By Cawood Fitzhugh
May I be happy
May I be healthy in mind and body
May I be safe and free from inner and outer harm
May I find peace, as my life shifts and changes
The Lovingkindness Meditation is a way to tap into lovingkindness, extending wishes to ourselves for our own wellbeing. Lovingkindness is an innate quality that is already in us all. It can become clouded at times through the culture we find ourselves in and from not feeling “good enough”, whether this comes from within ourselves or from the systems we encounter- media, technology, the current culture of perfectionism or even the style of a work culture. Many of us find it easy to be loving towards others but find it almost impossible to be as kind to ourselves. So, why is it that we are so hard on ourselves?
It’s a profound question and one that we can examine with curiosity. Being kind to ourselves can feel pretty foreign. It’s much easier to give this to a benefactor and much harder to give it to ourselves. It takes courage to begin the shift to extending lovingkindness to ourselves. So, how is this done?

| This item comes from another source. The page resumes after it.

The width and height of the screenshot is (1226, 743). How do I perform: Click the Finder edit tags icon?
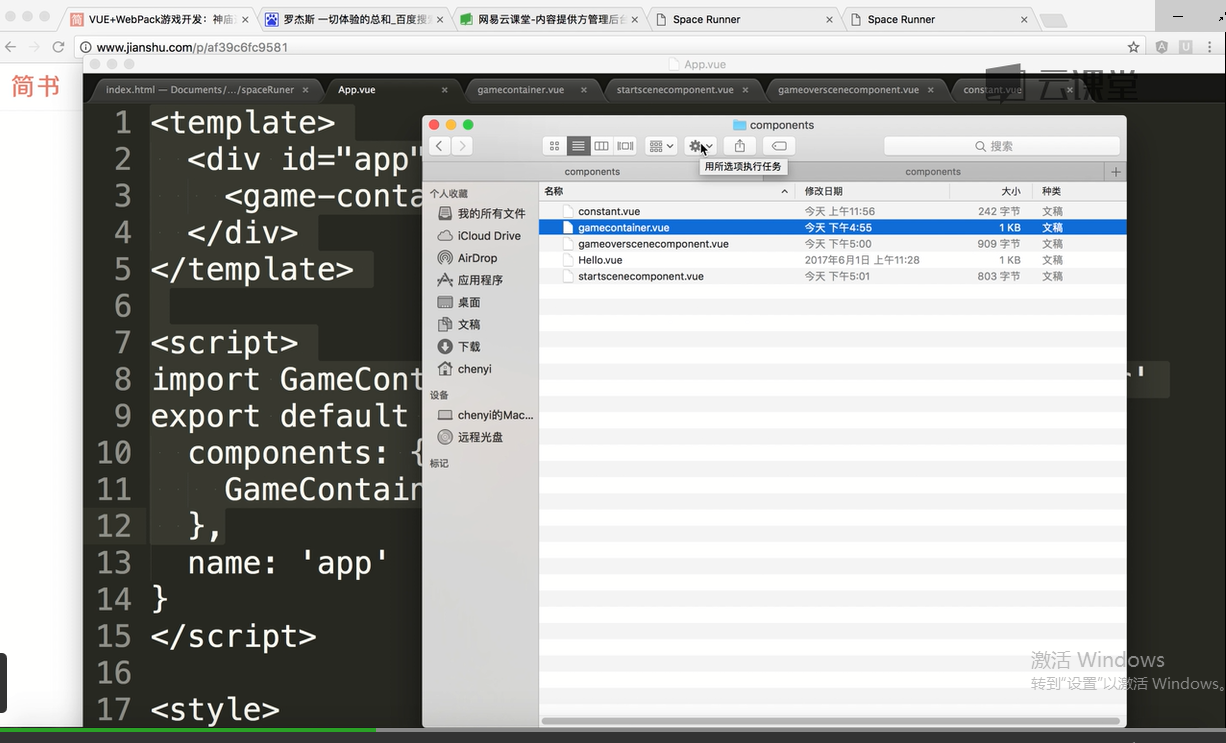(x=779, y=146)
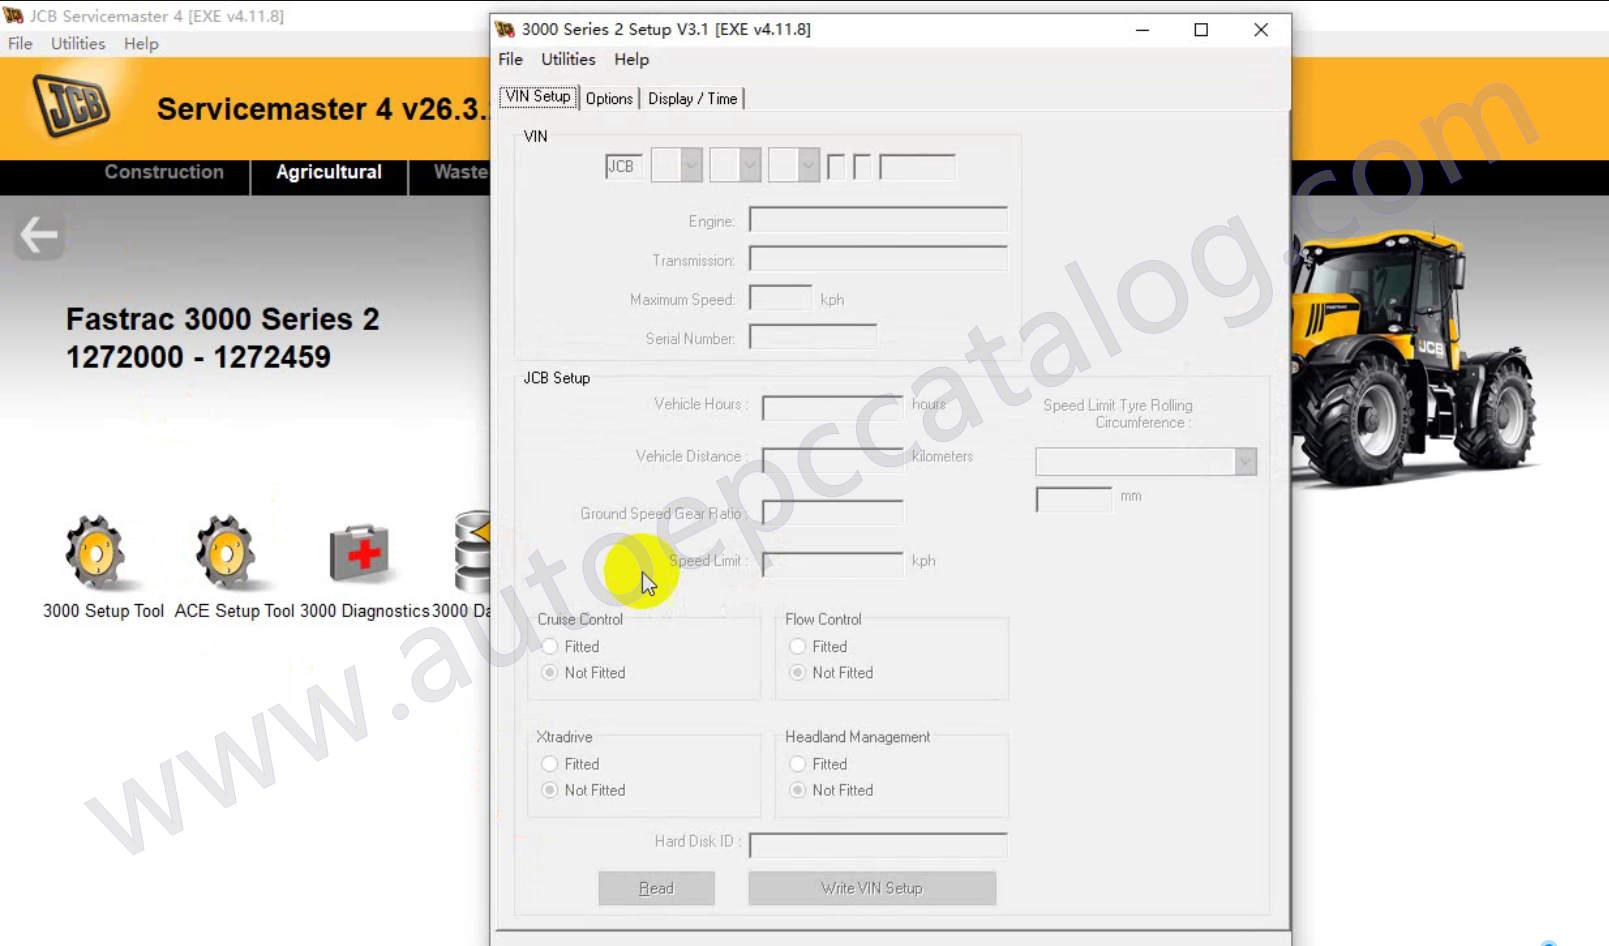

There are many variables that contribute to the “why I’m not good enough” scenario. Upbringing, grading systems in schools, past coaches, and even the way we are evaluated in our professional lives are all mostly geared towards what we don’t do well or how “we didn’t quite meet the mark”. Generally speaking, little emphasis is placed on personal strengths and positive contributions with the emphasis instead placed on what we need to do better. We can internalize this and only see what we didn’t do. This “tough talk” may at times be a good motivator, however, it doesn’t serve us well as the primary approach to self evaluation. Almost inevitably, this focus on the negative will stop producing positive results and can contribute to professional burnout.
The more we wake up to the negative results of our own self-criticism and judgement and see how badly it actually feels to beat ourselves up, the less excited we become to continue to do this. Acknowledging these habitual patterns of behavior allows moments to begin to open up for lovingkindness to move in. The Lovingkindness Mediation allows the opportunity to hold ourselves in our own embrace, wishing ourselves well. It feels much better and also trains our brain for new patterns of behavior in how we view ourselves. This becomes the motivator. Extending lovingkindness to ourselves reduces stress, anxiety and brings a sense of contentment and ease, improving our own well-being and health.
Any time you notice the trigger of self judgement try a “noting” practice. Just noting “judgment” “self-critic” “feeling of failure”. Notice how painful it feels to beat yourself up. Notice what sensations you feel in the body, the thoughts or emotions that accompany it. Do you feel constricted or spacious, heavy or light, anxious or peaceful? After acknowledging what is here, then offer yourself a moment of kindness- acknowledging all you have done well. It can be a single phrase or a silent embrace of just putting your hand over your heart for a moment, acknowledging your goodness. Notice what you feel in the body, what is happening in the mind and what is evoked in the emotions. What does it feel like now? What does it feel like to know you did the best you could do under the circumstances? How does this affect your day, your mood, your physical sensations and your outlook? If you notice resistance to this kindness, remind yourself that you deserve this just as much as anyone else. When you do this, notice what this feels like. This helps to familiarize yourself with your own innate wisdom of well-being through lovingkindness.